+++ Source data
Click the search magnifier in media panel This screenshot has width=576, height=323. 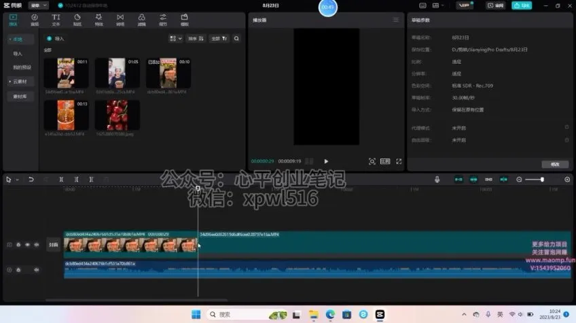[236, 39]
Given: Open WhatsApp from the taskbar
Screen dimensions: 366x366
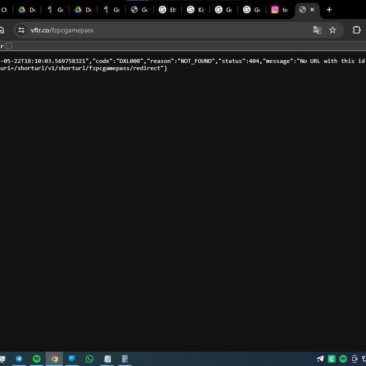Looking at the screenshot, I should 90,359.
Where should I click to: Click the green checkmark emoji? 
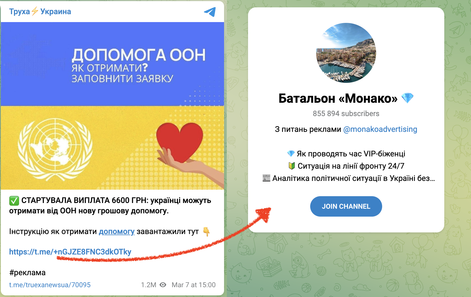point(14,201)
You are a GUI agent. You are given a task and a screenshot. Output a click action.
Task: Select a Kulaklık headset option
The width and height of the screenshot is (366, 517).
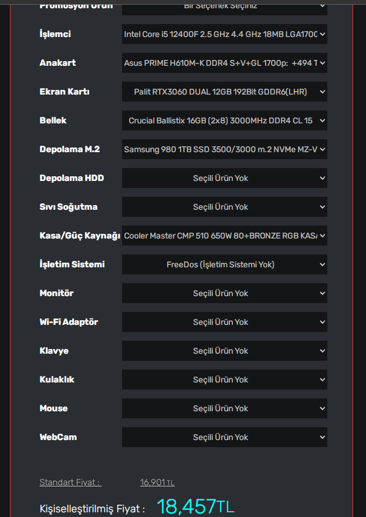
++++++
- **Task details**: Output, exactly and with no pictures, every line from the one that contains "Task: Select a Kulaklık headset option" through the final line of the entries.

- **Reply**:
Task: Select a Kulaklık headset option
The width and height of the screenshot is (366, 517).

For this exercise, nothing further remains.